A Participação de Arnaud de Pontac do Ch. Haut Brion na famosa classificação de 1855

Muito se fala na classificação de 1855 dos vinhos do Médoc e como ela foi importante para o marketing dos vinhos daquela região, mas poucos cursos ou livros de vinhos falam a respeito de como a lista de vinhos foi estabelecida. Muitos sabem que a classificação dos 60 Chateaux se deu em razão do preço dos vinhos, dividindo-os em cinco níveis, sendo que a única alteração nessa classificação aconteceu em 1973 quando o Château Mouton-Rothschild passou de 2º cru para 1º cru.

A outra parte da história, que poucos conhecem, se iniciou em 1666, quando Londres se recuperava do grande incêndio que destruiu a capital inglesa. Neste período, Bordeaux possuía dois clientes muito importantes: os holandeses, que compravam quase todo o estoque dos vinhos mais baratos de Bordeaux para enviar para as suas colônias mundo a fora (isto resultou no uso do enxofre nos vinhos, sobre isto falamos em outro post) e os britânicos, que tinham especial predileção pelos vinhos mais caros, já que as viagens de navios de Bordeaux para a Inglaterra eram bem mais rápidas e os vinhos chegavam mais sadios ao seu destino. Os britânicos já tinham entendido que determinadas comunas de Bordeaux produziam vinhos de melhor qualidade que outras e era cada vez mais comum que eles escolhessem o vinho de acordo com a comuna de origem, como por exemplo, Paulliac, Margaux, Pessac, entre outros.

Em 1666, Arnaud de Pontac, o proprietário de Haut-Brion, enviou seu filho para a capital Inglesa a fim de estabelecer uma taberna (como uma loja de vinhos) conhecida como The Pontac’s Head que serviria como uma vitrine para o vinho de sua propriedade. A taberna e o vinho viraram moda entre a classe média de Londres e a identidade do seu produtor começou a ganhar maior importância.
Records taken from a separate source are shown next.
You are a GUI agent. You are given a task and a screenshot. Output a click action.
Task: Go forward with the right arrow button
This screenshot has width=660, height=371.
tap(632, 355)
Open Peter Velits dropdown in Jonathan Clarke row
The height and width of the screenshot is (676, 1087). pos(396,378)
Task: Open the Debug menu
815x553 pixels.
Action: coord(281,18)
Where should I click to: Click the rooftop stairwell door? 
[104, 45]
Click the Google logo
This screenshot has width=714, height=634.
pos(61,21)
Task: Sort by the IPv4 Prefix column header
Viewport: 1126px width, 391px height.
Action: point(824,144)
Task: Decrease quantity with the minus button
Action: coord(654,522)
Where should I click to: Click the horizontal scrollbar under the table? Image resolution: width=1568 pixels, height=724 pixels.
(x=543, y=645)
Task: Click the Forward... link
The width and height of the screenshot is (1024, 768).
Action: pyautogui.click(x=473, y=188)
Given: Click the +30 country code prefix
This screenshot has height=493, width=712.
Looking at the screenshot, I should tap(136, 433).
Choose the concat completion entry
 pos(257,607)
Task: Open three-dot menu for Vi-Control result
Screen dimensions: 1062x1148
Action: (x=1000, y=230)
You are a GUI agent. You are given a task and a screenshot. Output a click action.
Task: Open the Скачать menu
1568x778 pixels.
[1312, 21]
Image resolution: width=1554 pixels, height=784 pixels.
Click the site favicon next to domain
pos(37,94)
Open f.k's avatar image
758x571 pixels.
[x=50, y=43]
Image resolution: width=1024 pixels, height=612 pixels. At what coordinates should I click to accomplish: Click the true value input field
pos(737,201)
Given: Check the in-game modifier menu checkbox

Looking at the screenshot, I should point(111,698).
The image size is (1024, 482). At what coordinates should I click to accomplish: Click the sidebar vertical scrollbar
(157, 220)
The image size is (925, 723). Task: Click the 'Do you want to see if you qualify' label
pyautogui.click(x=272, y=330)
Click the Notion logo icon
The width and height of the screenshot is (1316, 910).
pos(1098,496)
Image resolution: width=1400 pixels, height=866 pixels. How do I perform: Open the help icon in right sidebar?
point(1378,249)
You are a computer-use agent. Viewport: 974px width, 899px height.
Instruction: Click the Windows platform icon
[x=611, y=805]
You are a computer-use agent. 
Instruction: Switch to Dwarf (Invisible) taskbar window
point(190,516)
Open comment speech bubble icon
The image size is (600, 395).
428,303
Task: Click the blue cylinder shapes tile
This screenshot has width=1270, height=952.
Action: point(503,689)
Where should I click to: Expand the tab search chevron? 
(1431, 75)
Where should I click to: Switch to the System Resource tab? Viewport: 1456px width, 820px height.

Ao final do século XVII, já não se pedia mais um Pessac, agora os consumidores procuravam por um Haut-Brion.

O Château Haut-Brion não foi a única propriedade que se beneficiou deste “conhecimento da marca” entre os consumidores britânicos. Três outras propriedades também construíram da mesma forma sua identidade: Château Margaux, no município de mesmo nome, Château Latour e Château Lafite, situados em Pauillac.

Com a fama cada vez maior destes quatro produtores, seus vinhos passaram a ser mais procurados que quaisquer outros vinhos de Bordeaux e com isto os preços dos vinhos destas quatro propriedades chegaram a um nível de preço que nenhum outro produtor de Bordeaux havia chegado antes.

Juntos, Ch. Haut-Brion, Ch. Margaux, Ch.Latour e Ch. Lafite foram agrupados em sua própria categoria comercial, o que veio a ser conhecido como os “First Growths” ou “Premiers Crus”.

Em meados do século XVIII, produtores de outras comunas bordalesas, inspirados nos produtores “1° Crus” começaram a investir em melhorias na qualidade de seus vinhos visando alcançar os consumidores da elite britânica. Assim, um novo grupo de propriedades conseguiu criar um reconhecimento semelhante para os seus vinhos no mercado inglês, embora nunca tenham atingido preços tão altos quanto os que os quatro alcançaram.

Cerca de doze vinhedos destas propriedades foram agrupados em uma nova categoria de preço, um pouco mais baixo e tornaram-se conhecidos como “Second Growths” ou “Deuxièmes Crus”.

No momento em que Thomas Jefferson chegou em Bordeaux, na primavera de 1787, este sistema cresceu e ganhou mais uma categoria comercial, definido de “Third Growths” ou “Troisièmes Crus”. Esta nova categoria de vinhos, era formada por propriedades que estavam começando a se libertar de seu anonimato e ainda não tinham alcançado a mesma fama comercial dos quatro “1° Crus” e dos “2° Crus”, então, seus preços eram mais baixos.

Na década de 1820 essa tendência continuou com a criação de uma quarta categoria comercial “Fourth Growths” ou “Quatrièmes Crus”. No início de 1850, havia então, cinco classes bem definidas nesta hierarquia comercial, compreendendo cerca de 60 produtores de vinho.

Foi assim que a estrutura do sistema de classificação comercial de 1855 tomou forma.